Kristine Barrett has been a musician and visual artist for most of her life. When she moved from her hometown of Marshalltown in central Iowa to Kansas City to attend college, she discovered the personal computer as a tool for composition. Empowered by the speed of her new tools and inspired by the agricultural landscape of her home, she set to work exploring where she came from and the aesthetics of simplicity in an ongoing dialog between artist and environment. Kristine’s work pulls from an eclectic pool of sources, including folk songs, mythology, art history, film and literature. In particular, the oral traditions of Celtic mythology inform her work, the cyclical nature of which finds harmonious alignment with her compositional practices. There is a respiration in her work that shows a deep appreciation for things past as well as aptitude for relaying the story of her heritage to audiences in a media saturated present.
Kristine studied art history and new media at the Kansas City Art Institute and is currently in her last semester in the Electronic Music MFA program at Mills.

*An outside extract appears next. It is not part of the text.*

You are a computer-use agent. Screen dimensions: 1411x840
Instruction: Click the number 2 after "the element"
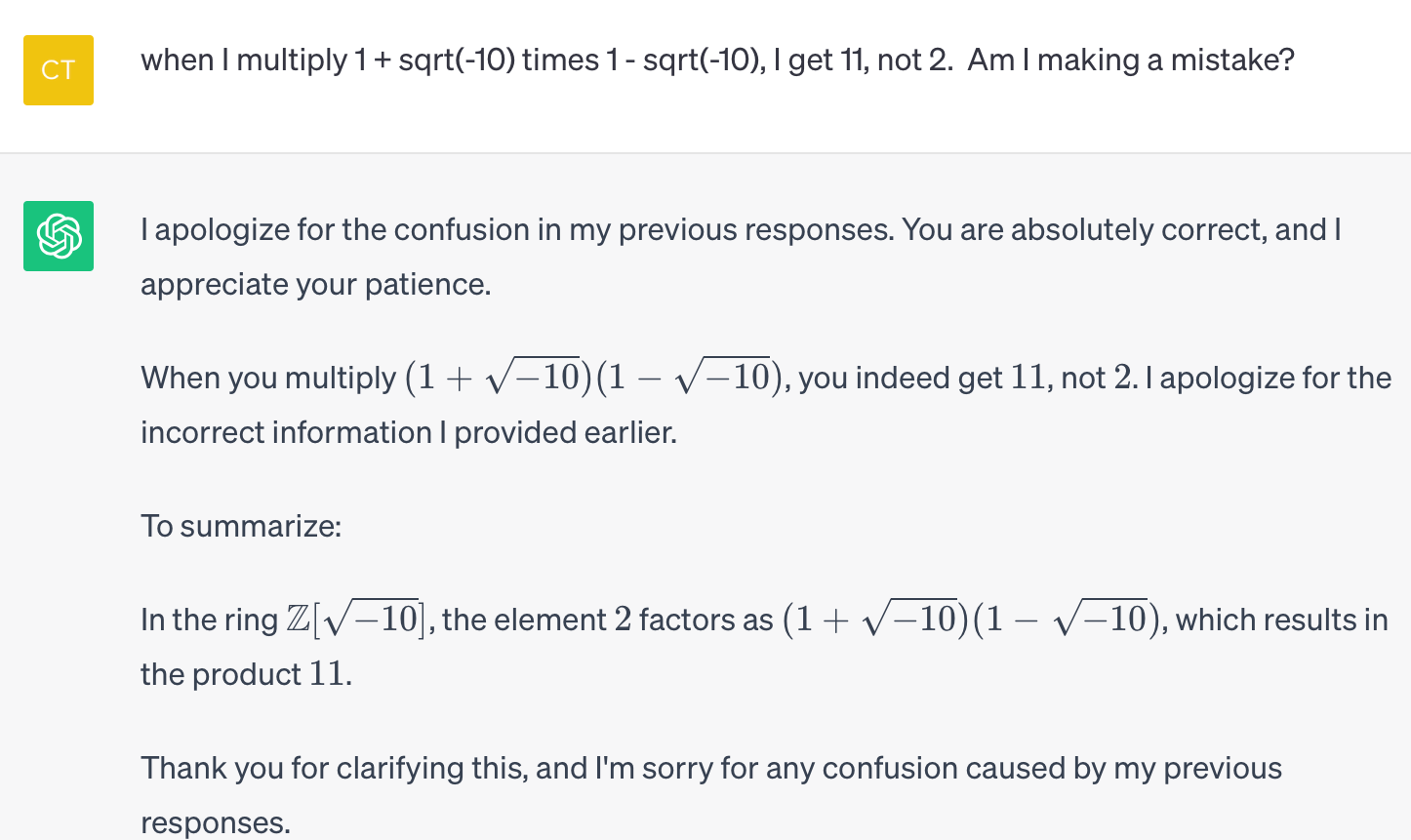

Islanded by Fields; the Beginning of a Life
By Kristine Barrett, with Luis Maurette, Paul Scriver, Marielle Jakobsons, and Agnes Szelag
“Islanded by Fields; the Beginning of a Life” is an exploration of the terrestrial and the personal landscape. Through the lens of the creation myth of the Sumerian goddess Inanna (and her later incarnations Ishtar, Anu, and Anna, mother of Mary) flesh is painted on the surface of a desolate Iowa prairie. The prairie introduces a journey starting inside the womblike hill, to a lonely place of self discovery. The visual elements speak of a dialog between creation myth and the communicative undulations of the Earth. The sound is a steady reminder that to commune with the field, it takes introspection and the courage to look at oneself without shelter, and with new skin.